### [Your goal]
The data below must be repeated exactly. Leave nothing out.

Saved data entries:
--------------------------------------------------

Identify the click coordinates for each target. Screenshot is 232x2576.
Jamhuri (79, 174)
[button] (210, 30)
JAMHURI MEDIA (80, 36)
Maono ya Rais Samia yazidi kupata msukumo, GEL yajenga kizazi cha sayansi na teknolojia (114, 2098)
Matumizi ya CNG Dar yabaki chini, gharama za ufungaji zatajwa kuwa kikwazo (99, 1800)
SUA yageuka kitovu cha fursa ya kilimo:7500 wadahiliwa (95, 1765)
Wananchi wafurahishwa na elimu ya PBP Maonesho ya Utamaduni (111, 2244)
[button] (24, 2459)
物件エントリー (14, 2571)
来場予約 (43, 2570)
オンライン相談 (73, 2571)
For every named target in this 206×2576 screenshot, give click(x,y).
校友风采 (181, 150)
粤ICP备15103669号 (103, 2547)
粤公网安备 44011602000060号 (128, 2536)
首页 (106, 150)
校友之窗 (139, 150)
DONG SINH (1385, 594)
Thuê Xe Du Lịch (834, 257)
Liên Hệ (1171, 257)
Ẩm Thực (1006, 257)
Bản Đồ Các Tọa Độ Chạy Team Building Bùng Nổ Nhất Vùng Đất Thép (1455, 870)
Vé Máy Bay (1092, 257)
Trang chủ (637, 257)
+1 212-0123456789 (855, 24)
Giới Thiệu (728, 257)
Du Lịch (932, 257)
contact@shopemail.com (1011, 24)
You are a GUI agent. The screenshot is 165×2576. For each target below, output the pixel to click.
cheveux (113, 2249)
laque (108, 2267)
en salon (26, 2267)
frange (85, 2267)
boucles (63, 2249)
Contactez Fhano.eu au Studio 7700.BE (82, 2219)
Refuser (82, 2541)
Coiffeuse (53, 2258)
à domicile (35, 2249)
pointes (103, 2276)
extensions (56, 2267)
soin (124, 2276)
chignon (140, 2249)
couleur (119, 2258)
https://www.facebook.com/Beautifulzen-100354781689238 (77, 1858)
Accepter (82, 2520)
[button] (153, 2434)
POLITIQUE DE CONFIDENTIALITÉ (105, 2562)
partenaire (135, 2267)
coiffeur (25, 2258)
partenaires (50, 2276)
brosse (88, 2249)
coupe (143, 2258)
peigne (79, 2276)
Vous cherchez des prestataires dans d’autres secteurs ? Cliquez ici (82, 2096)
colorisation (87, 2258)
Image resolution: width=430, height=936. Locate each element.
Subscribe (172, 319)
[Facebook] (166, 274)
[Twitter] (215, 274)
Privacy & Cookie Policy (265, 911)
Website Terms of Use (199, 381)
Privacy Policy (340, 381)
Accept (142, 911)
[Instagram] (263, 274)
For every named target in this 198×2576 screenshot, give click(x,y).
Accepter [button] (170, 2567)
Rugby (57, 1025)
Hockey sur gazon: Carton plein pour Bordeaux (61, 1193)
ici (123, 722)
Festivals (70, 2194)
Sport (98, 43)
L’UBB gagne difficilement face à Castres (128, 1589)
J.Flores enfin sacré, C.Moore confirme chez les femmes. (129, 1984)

--------------------------------------------------

### [The completed task]
Identify the click coordinates for each target. Screenshot is 232x2576.
Jamhuri (79, 174)
[button] (210, 30)
JAMHURI MEDIA (80, 36)
Maono ya Rais Samia yazidi kupata msukumo, GEL yajenga kizazi cha sayansi na teknolojia (114, 2098)
Matumizi ya CNG Dar yabaki chini, gharama za ufungaji zatajwa kuwa kikwazo (99, 1800)
SUA yageuka kitovu cha fursa ya kilimo:7500 wadahiliwa (95, 1765)
Wananchi wafurahishwa na elimu ya PBP Maonesho ya Utamaduni (111, 2244)
[button] (24, 2459)
物件エントリー (14, 2571)
来場予約 (43, 2570)
オンライン相談 (73, 2571)
For every named target in this 206×2576 screenshot, give click(x,y).
校友风采 (181, 150)
粤ICP备15103669号 (103, 2547)
粤公网安备 44011602000060号 (128, 2536)
首页 (106, 150)
校友之窗 (139, 150)
DONG SINH (1385, 594)
Thuê Xe Du Lịch (834, 257)
Liên Hệ (1171, 257)
Ẩm Thực (1006, 257)
Bản Đồ Các Tọa Độ Chạy Team Building Bùng Nổ Nhất Vùng Đất Thép (1455, 870)
Vé Máy Bay (1092, 257)
Trang chủ (637, 257)
+1 212-0123456789 (855, 24)
Giới Thiệu (728, 257)
Du Lịch (932, 257)
contact@shopemail.com (1011, 24)
You are a GUI agent. The screenshot is 165×2576. For each target below, output the pixel to click.
cheveux (113, 2249)
laque (108, 2267)
en salon (26, 2267)
frange (85, 2267)
boucles (63, 2249)
Contactez Fhano.eu au Studio 7700.BE (82, 2219)
Refuser (82, 2541)
Coiffeuse (53, 2258)
à domicile (35, 2249)
pointes (103, 2276)
extensions (56, 2267)
soin (124, 2276)
chignon (140, 2249)
couleur (119, 2258)
https://www.facebook.com/Beautifulzen-100354781689238 (77, 1858)
Accepter (82, 2520)
[button] (153, 2434)
POLITIQUE DE CONFIDENTIALITÉ (105, 2562)
partenaire (135, 2267)
coiffeur (25, 2258)
partenaires (50, 2276)
brosse (88, 2249)
coupe (143, 2258)
peigne (79, 2276)
Vous cherchez des prestataires dans d’autres secteurs ? Cliquez ici (82, 2096)
colorisation (87, 2258)
Image resolution: width=430, height=936. Locate each element.
Subscribe (172, 319)
[Facebook] (166, 274)
[Twitter] (215, 274)
Privacy & Cookie Policy (265, 911)
Website Terms of Use (199, 381)
Privacy Policy (340, 381)
Accept (142, 911)
[Instagram] (263, 274)
For every named target in this 198×2576 screenshot, give click(x,y).
Accepter [button] (170, 2567)
Rugby (57, 1025)
Hockey sur gazon: Carton plein pour Bordeaux (61, 1193)
ici (123, 722)
Festivals (70, 2194)
Sport (98, 43)
L’UBB gagne difficilement face à Castres (128, 1589)
J.Flores enfin sacré, C.Moore confirme chez les femmes. (129, 1984)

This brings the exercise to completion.